Report of the Board of Directors to the upcoming Shareholders’ Extraordinary General Assembly
To the upcoming Shareholders' Extraordinary General Assembly of “TERNA ENERGY S.A”.
Report of the Board of Directors in accordance with article 27 par. 1 of Law 4548/2018 and paragraph 4.1.3.13.2 (3) of the ATHEX Regulation.
Dear Shareholders,
Our Company constantly examines alternative ways for the improvement of its shares' marketability and its financial fundamentals as well as its financing sources in order to maximize the benefits of its shareholders.
In this context, 4 international asset managers with direct or indirect management of funds by, Blackrock Inc, Anavio Capital Partners LLP , Kayne Anderson Capital Advisors LP and Impax Asset Management, expressed their binding interest to cover a total of 6,229,422 new shares of the Company at a price of €11 per share. AXIA Ventures Group Ltd acted as Placement Agent. All 4 investors of international prestige are oriented to medium and long term strategic positions, with some being focused on investments that promote a more sustainable global economy. A minimum investment threshold is required by most of them, in order to proceed to an investment. It is worth noting that the majority of the funds will invest in Greece for the first time.
We unanimously recommend the elimination of the pre-emptive rights in the current increase of share capital, as a necessary, appropriate, fair and just measure, given that the elimination of the pre-emptive rights is interlinked with the disposal of up to 6,229,422 new shares, through a private placement to the aforementioned international investors and we kindly request you to also take into consideration the following:
- The price for the new shares of the Company shall be €11 per share, which is at the current – historically high – levels of the price of the Company shares.
- The private placement to the aforementioned international investors will further improve the dispersion and the marketability of the shares. It should be noted that a similar transaction which took place in January 2018 had exceptional effects on the marketability of the shares and highlighted the Company's capitalization. The funds which were raised through the above-mentioned increase, amounting at €38,475,000 above par and €2,850,000 at par value, were used by the Company for funding the Group's investments in wind parks in Greece and the US, including the Special Evoia Project of 119 MW.
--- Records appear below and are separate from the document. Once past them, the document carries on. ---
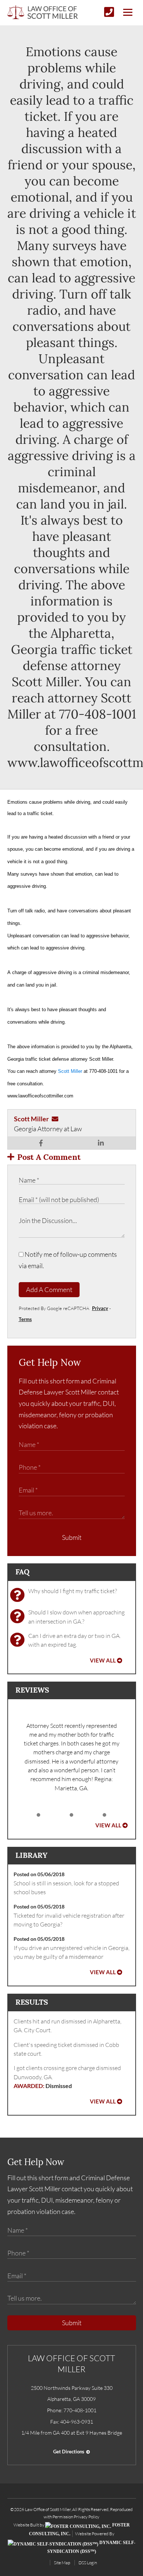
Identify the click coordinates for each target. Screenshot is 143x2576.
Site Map (62, 2562)
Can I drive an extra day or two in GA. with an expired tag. (74, 1640)
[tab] (38, 1815)
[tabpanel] (72, 1756)
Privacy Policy (86, 2516)
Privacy (100, 1308)
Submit (71, 1537)
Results (31, 2002)
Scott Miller (70, 1071)
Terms (25, 1319)
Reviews (32, 1689)
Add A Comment (49, 1289)
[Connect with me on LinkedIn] (101, 1143)
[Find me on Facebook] (41, 1143)
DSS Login (87, 2562)
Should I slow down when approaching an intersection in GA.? (76, 1617)
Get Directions (68, 2451)
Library (31, 1855)
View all (103, 1660)
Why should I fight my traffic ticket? (72, 1591)
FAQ (22, 1571)
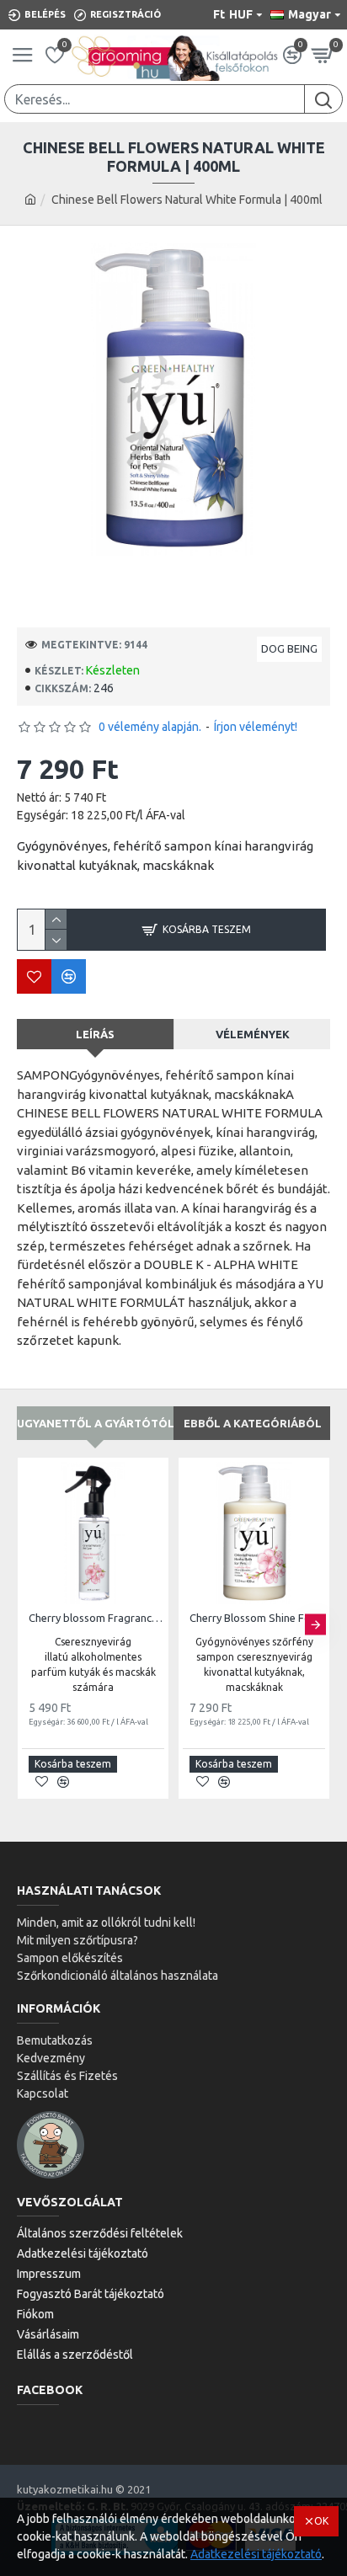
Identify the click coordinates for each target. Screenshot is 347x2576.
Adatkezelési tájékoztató (256, 2554)
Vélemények (253, 1034)
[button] (31, 1624)
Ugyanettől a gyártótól (95, 1423)
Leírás (95, 1034)
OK (321, 2520)
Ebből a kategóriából (253, 1423)
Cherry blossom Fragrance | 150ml (96, 1618)
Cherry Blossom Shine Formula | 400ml (257, 1618)
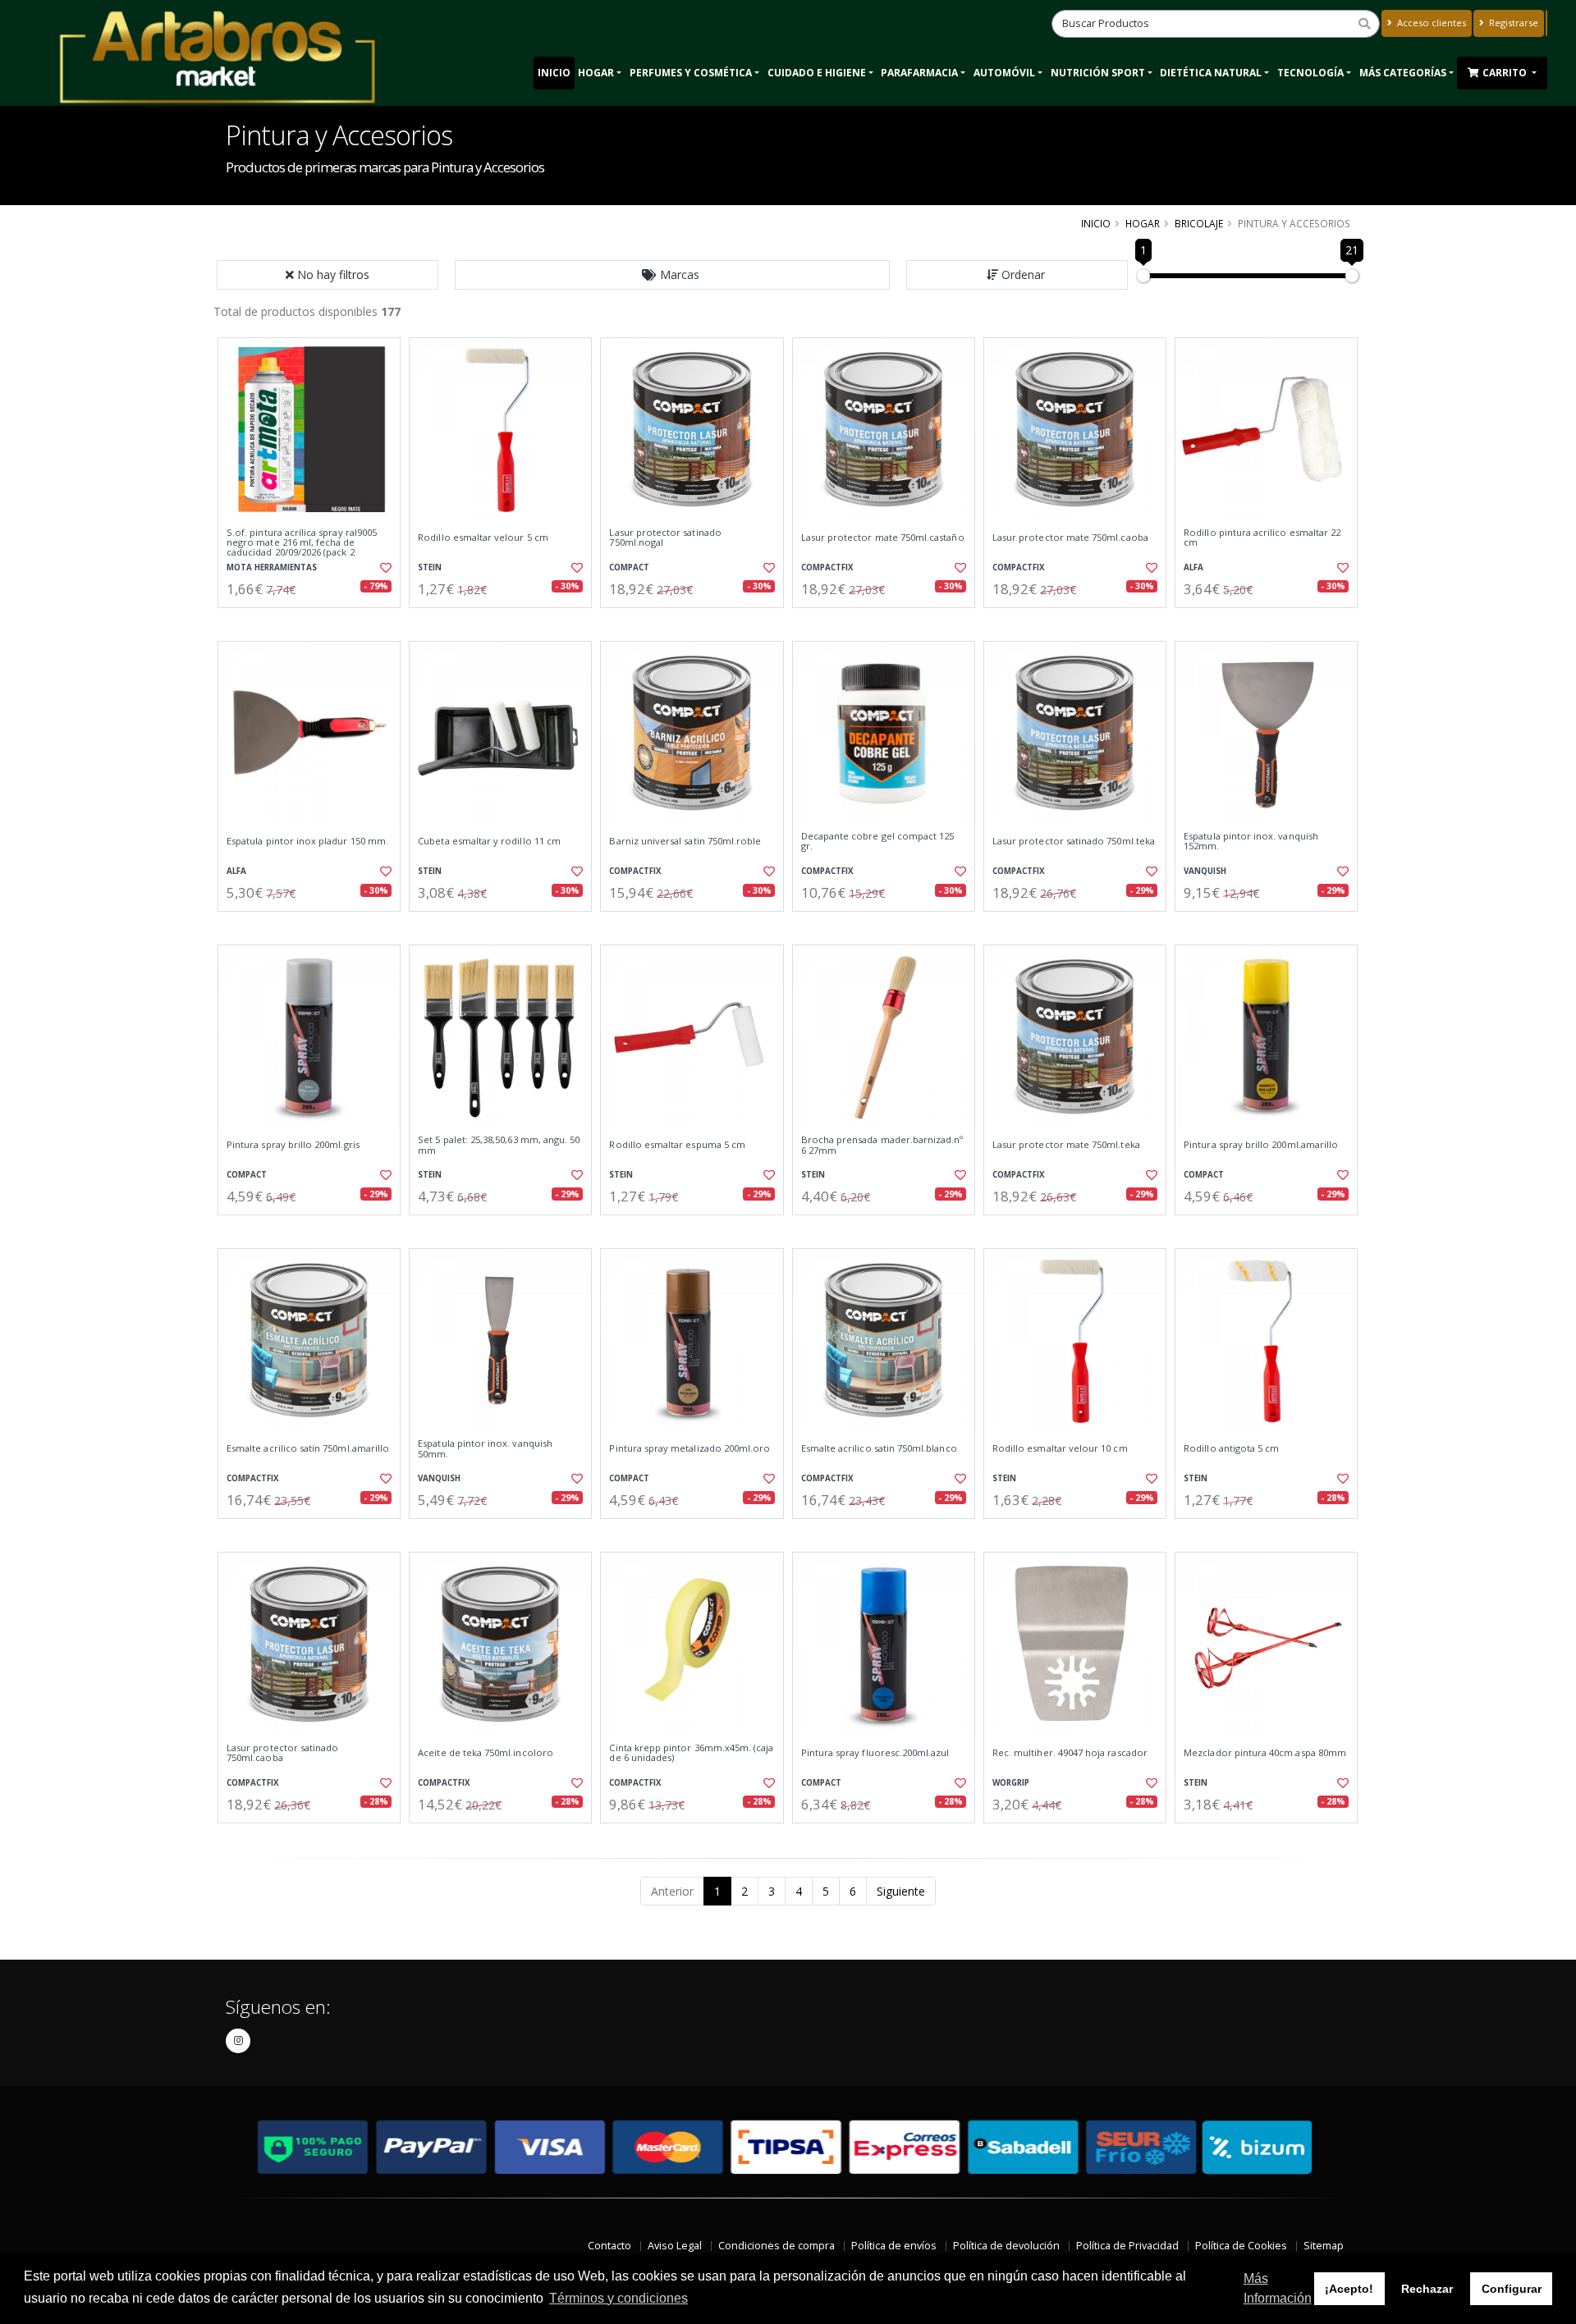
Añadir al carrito (314, 621)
- The coverage of the increase shall offer additional funds of €68,523,642 which will be used for the financing of the Company's investment program to the benefit of all the shareholders. Particularly, the funds to be raised from the increase shall finance new investments, which will add value to the Company and its shareholders and more specifically the development of the Kafireas wind parks of a total capacity of 330 MW, the Taratsa wind park of 30 MW and the Evrytania wind park of 67 MW.
- The Company does not intend to dispose of the 4,293,268 treasury shares that have been acquired pursuant to the share buyback program, representing 3.769% of the share capital of the Company, but on the contrary, such shares shall be promptly cancelled. Therefore, after deducting the percentage of the treasury shares in the Company's share capital, the effective dilution of the shareholders of the Company due to the increase shall amount to a max. of 1,7%, which is by far less than the benefits that the Company will enjoy.
For all the above reasons, the management of the Company unanimously supports the private placement of 6,229,422 new shares in total to the aforementioned international investors, the increase of the share capital and the elimination of the pre-emptive rights and you are invited to vote in favor thereof.